EXERCISE A.
Please rewrite the records in the stretch from the line containing "At what coordinates" through the line containing "click(396, 22)", swapping "Tools" for "Edit" and keeping everything else the same. Leave the pictures out.

SOURCE EXTRACT.
[start]
In game theory's early period, from the twenties through the early fifties, two-person zero-sum games -- where one player's gain is the other's loss -- were the main object of study; many thought that that is all there is to the discipline. Those days are long gone; but two-person zero-sum games still play a fundamental role, and it is fitting that we start the second volume with them. Chapter 20 is devoted to the basic minimax theory and its ramifications, with an appendix on duels. Chapter 21 covers the branch of statistical decision theory that deals with conservative or "worst case" analysis, i.e., in which nature is treated as a malevolent player who seeks to minimize the payoff to the decision maker. This is one of the earliest applications of two-person zero-sum games. The next two chapters treat differential games, i.e., games played over continuous time, like pursuit games. The mathematical theory -- which both benefitted from and contributed to control theory and differential equations -- is in Chapter 22; economic applications, zero-sum as well as non-zero-sum, in Chapter 23.
[end]
SUPPLIED RECORDS.
[start]
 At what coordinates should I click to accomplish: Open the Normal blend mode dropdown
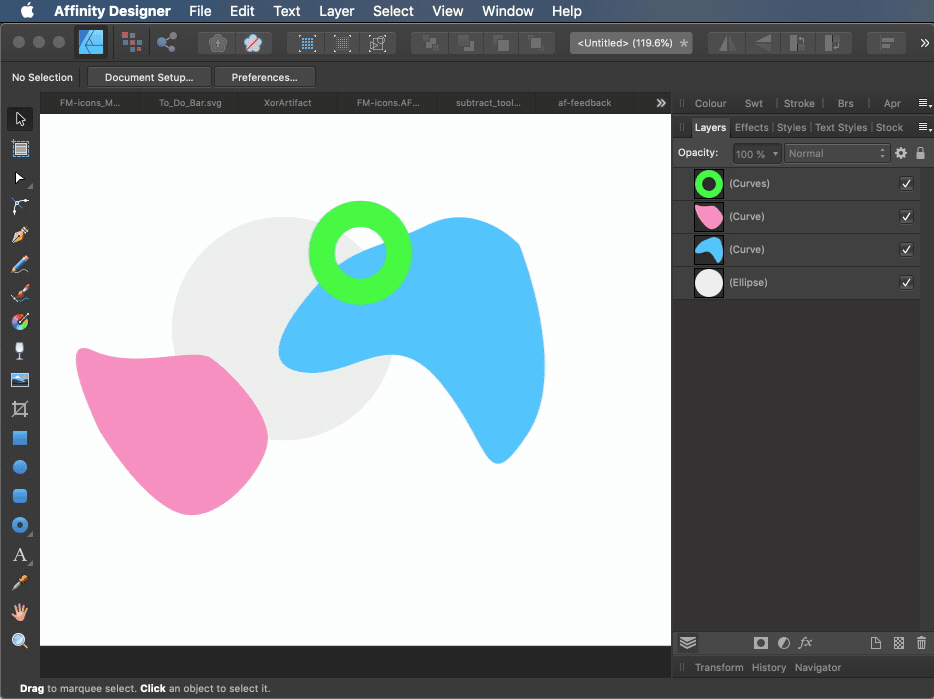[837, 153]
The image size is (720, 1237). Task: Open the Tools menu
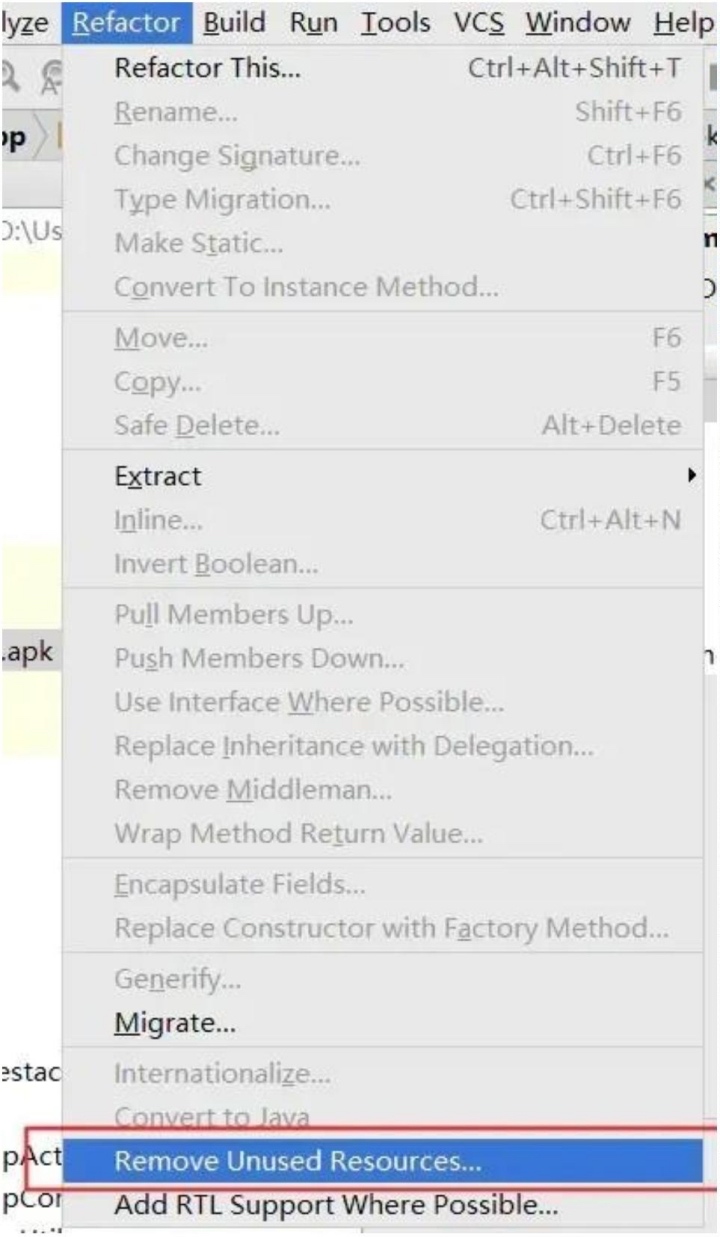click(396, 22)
[end]
[start]
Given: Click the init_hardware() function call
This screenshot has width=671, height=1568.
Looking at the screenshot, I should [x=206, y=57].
[end]
[start]
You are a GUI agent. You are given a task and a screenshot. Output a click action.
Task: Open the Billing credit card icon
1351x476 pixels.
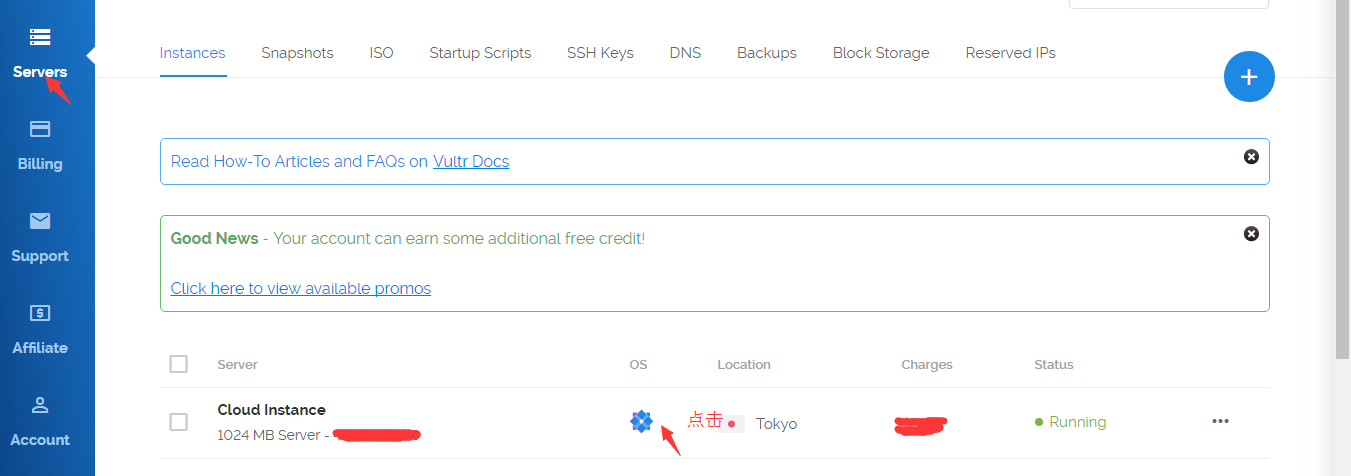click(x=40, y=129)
[end]
EXERCISE B.
Carry on the passage about two-person zero-sum games from the point where it stops.

FINAL ANSWER A.
 At what coordinates should I click to accomplish: Open the Normal blend mode dropdown
[837, 153]
The image size is (720, 1237). Task: Open the Edit menu
click(396, 22)

FINAL ANSWER B.
This brings us to the non-zero-sum world. Here, there is room for correlation and communication between the players. Chapter 24 treats correlated equilibria, communication equilibria and "mechanisms" in general; these concepts are extensions of the classical Nash strategic equilibrium.
"Actions speak louder than words": in addition to the explicit communication considered in the previous chapter, players may also communicate implicitly, bymeans of their actions -- as in Spence's seminal 1972 work, in which education serves as a signal of ability. Signalling is the subject of Chapter 25, the first of three chapters in this volume on economic applications of noncooperative game theory (in addition to Chapters 8 - 11 on such applications in the first volume).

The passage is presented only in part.